If I have to double the node size (as I did in Go), the overall type ends up being 1.5-2x more expensive in memory than it needs to be, and that really sucks.
-
@irenes The obvious other way is to replace my current Indirect(usize) values (which tell you what other index of an inner array to look at for the actual value) with a naked *Value, and start using unsafe blocks to manage that.
All the unsafety would be hidden way inside the type, and that's the most efficient straight-line way to achieve equivalent performance to the C version, and it's _possible_ to maintain the invariants... But I'm trying to avoid unsafe because noob.
-
@danderson You can't express it with a `&` reference to the parent, but you are free to express it with a `ReferenceToValueInParentNode(usize)` struct or enum variant. Perhaps this is another reason you need a type to represent the state of the tree traversal — if you captured that state, you could use it to interpret that kind of reference.
-
@willglynn Yeah, adding one more variant to the enum is on my list of options here, but I don't love it because it forces lookups to carry more state and branches, and extremely fast/cheap lookups is one of the key benefits of this type.

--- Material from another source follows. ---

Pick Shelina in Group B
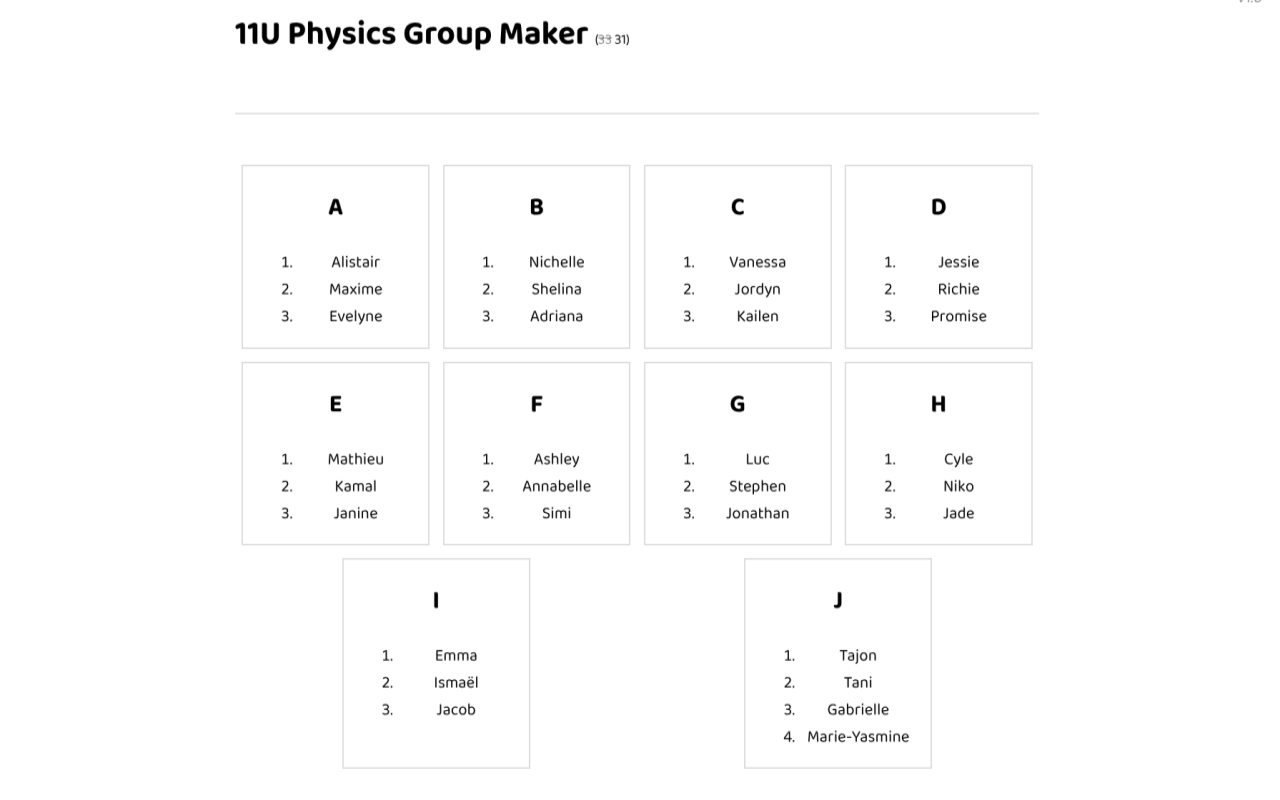 pyautogui.click(x=556, y=289)
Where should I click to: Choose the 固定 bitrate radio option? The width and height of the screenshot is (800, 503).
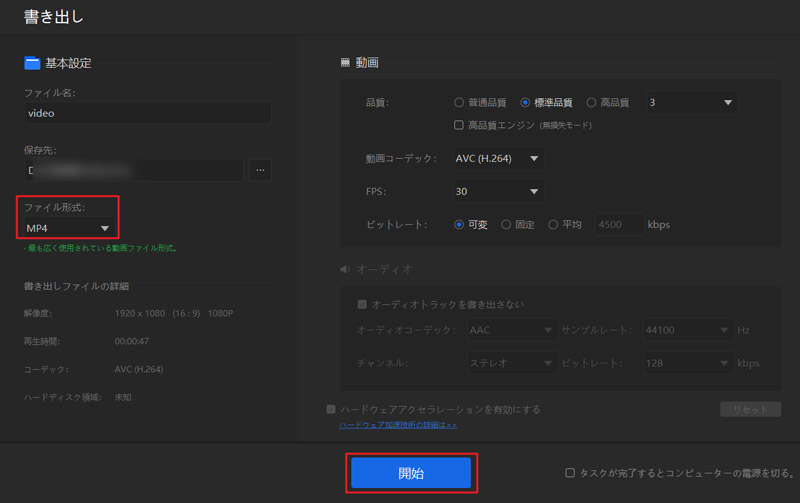tap(506, 225)

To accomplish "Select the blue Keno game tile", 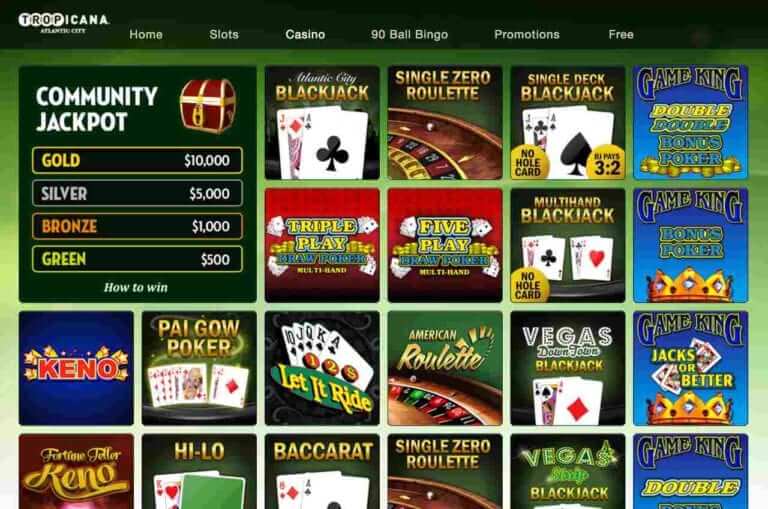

But, short of embracing unsafe and stashing raw pointers as the indirection mechanism (and take on all the risk of enforcing the invariants), I don't see many other options.
-
@danderson we very much think it's appropriate to have guard rails no matter how experienced you are.
-
Fundamentally, if I'm sticking to the algorithms as defined, I have 3 options: leaf nodes become 2x larger (carry both a value and a child, both optional), lookups become slower (need to carry enough state to resolve non-ptr cross-tree references), or segfaults (use unsafe and raw ptrs as references, which the struct _can_ hide and still obey the rules of unsafety, but I may have a skill issue).
Or, figure out if a tweak to the algorithms could save me some trouble...
-
@danderson I think I'd have to see it to make better suggestions.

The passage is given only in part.